Harvey Weinstein found guilty of third-degree rape, criminal sex act in New York trial

Harvey Weinstein found guilty of third-degree rape, criminal sex act in New York trial

Harvey Weinstein, the disgraced movie mogul who faced multiple charges of sexual assault in a New York City court, was found guilty on two of five potential counts by a jury on Monday, and will spend the next 16 days in jail while he awaits sentencing.

Weinstein was convicted of a criminal sex act in the first degree and rape in the third degree, based on testimony from Project Runway production assistant Miriam Haley and actress Jessica Mann. He was acquitted on two charges of predatory sexual assault — including one based on allegations from Sopranos actress Annabella Sciorra — and rape in the first degree. He will be sentenced on March 11, and could serve more than 25 years in prison.

In a statement to the press, Time’s Up president and CEO Tina Tchen said the verdict “marks a new era of justice” for “all survivors of harassment, abuse, and assault at work.” She also praised accusers Haley, Mann, Sciorra, Dawn Dunning, Tarale Wulff, and Lauren Young before stressing her stance in solidarity with all assault survivors.

“The jury’s verdict sends a powerful message to the world of just how much progress has been made since the Weinstein Silence Breakers ignited an unstoppable movement. In two short years, Time’s Up helped pass new laws to help survivors achieve justice, helped thousands of individuals take on harassers and abusers in court, and changed the game when it comes to how matters of safety and equity in the workplace are understood,” Tchen said. “While we celebrate this historic moment, our fight to fix the broken system that has allowed serial abusers like Harvey Weinstein to abuse women in the first place continues. Abusers everywhere and the powerful forces that protect them should be on notice: There’s no going back.”
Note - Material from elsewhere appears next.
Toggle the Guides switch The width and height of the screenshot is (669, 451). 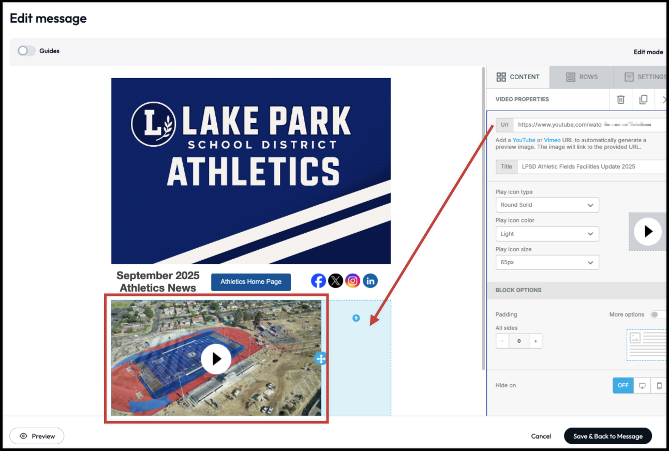tap(26, 51)
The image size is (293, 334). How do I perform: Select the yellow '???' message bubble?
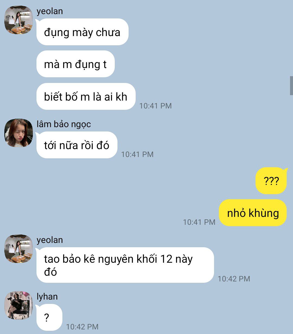(271, 181)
The jury officially began deliberations Tuesday, Feb. 18. By Friday, the 12 members (seven men and five women) relayed to the judge that they were deadlocked on the most serious charges against Weinstein, asking permission to be hung on two counts of predatory sexual assault. The judge asked them to keep working until all charges received a unanimous verdict.

Scott Heins/Getty Images
Scott Heins/Getty Images

Weinstein still faces sex crime charges in Los Angeles for allegedly “raping one woman and sexually assaulting another in separate incidents over a two-day period in 2013,” Los Angeles County District Attorney Jackie Lacey announced in January.
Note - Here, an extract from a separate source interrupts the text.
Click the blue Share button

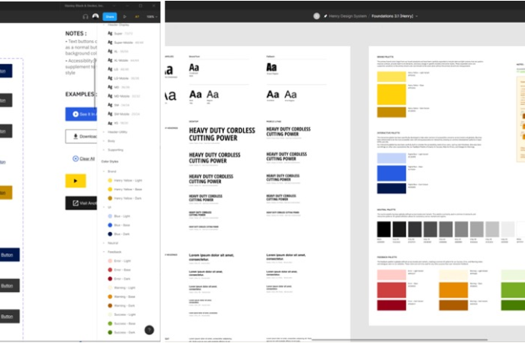click(x=110, y=15)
The former head of The Weinstein Company and the subject of dozens of sexual harassment and assault claims had faced five total counts: two for predatory sexual assault, one for first-degree rape, one for third-degree rape, and one for a criminal sex act. The charges stemmed from claims that the Hollywood producer raped an aspiring actress in a NYC hotel room in 2013, raped Sciorra at her apartment in the mid-’90s, and forcibly performed oral sex on Haley at his own apartment in 2006.

Weinstein maintained that all sexual encounters were consensual and did not testify throughout the trial. However, multiple accusers outside of these three cases took the stand as a strategy by the prosecutors to establish a pattern of behavior Weinstein allegedly used to exert power and dominance over victims.

In what was often emotional testimony, the women detailed instances of how Weinstein allegedly lured them to hotel rooms in New York and Los Angeles under the pretense of discussing their careers before assaulting them. Weinstein’s attorney Donna Rotunno pressed some of the women for certain specifics they could not remember, including exact dates of the alleged assaults, and displayed emails between them and Weinstein in an attempt to illustrate a warm relationship.

In her closing remarks, Rotunno asked the jury members to use their “New York City common sense” when deciding the case and argued that the prosecutors came up with a “sinister tale” in fighting for a conviction. “The irony is that they are the producers and they are writing the script,” Rotunno said. “In their universe, women are not responsible [for their behavior].” Conversely, prosecutor Joan Illuzzi-Orbon called Weinstein “an abusive rapist.”

“What is this case about? Is it about the power, manipulation, and abuse — is it merely about the power of abuse? … Or is it that the defendant was the master of his universe and the witnesses here were merely ants that he could step on?” Illuzzi-Orbon said, as reported by Variety. “Or did he feel like he had a surefire insurance policy that the witnesses wanted to get into his universe? They don’t get to complain when they’re stepped on, spit on, demoralized, and then, yes, raped and abused by the defendant.”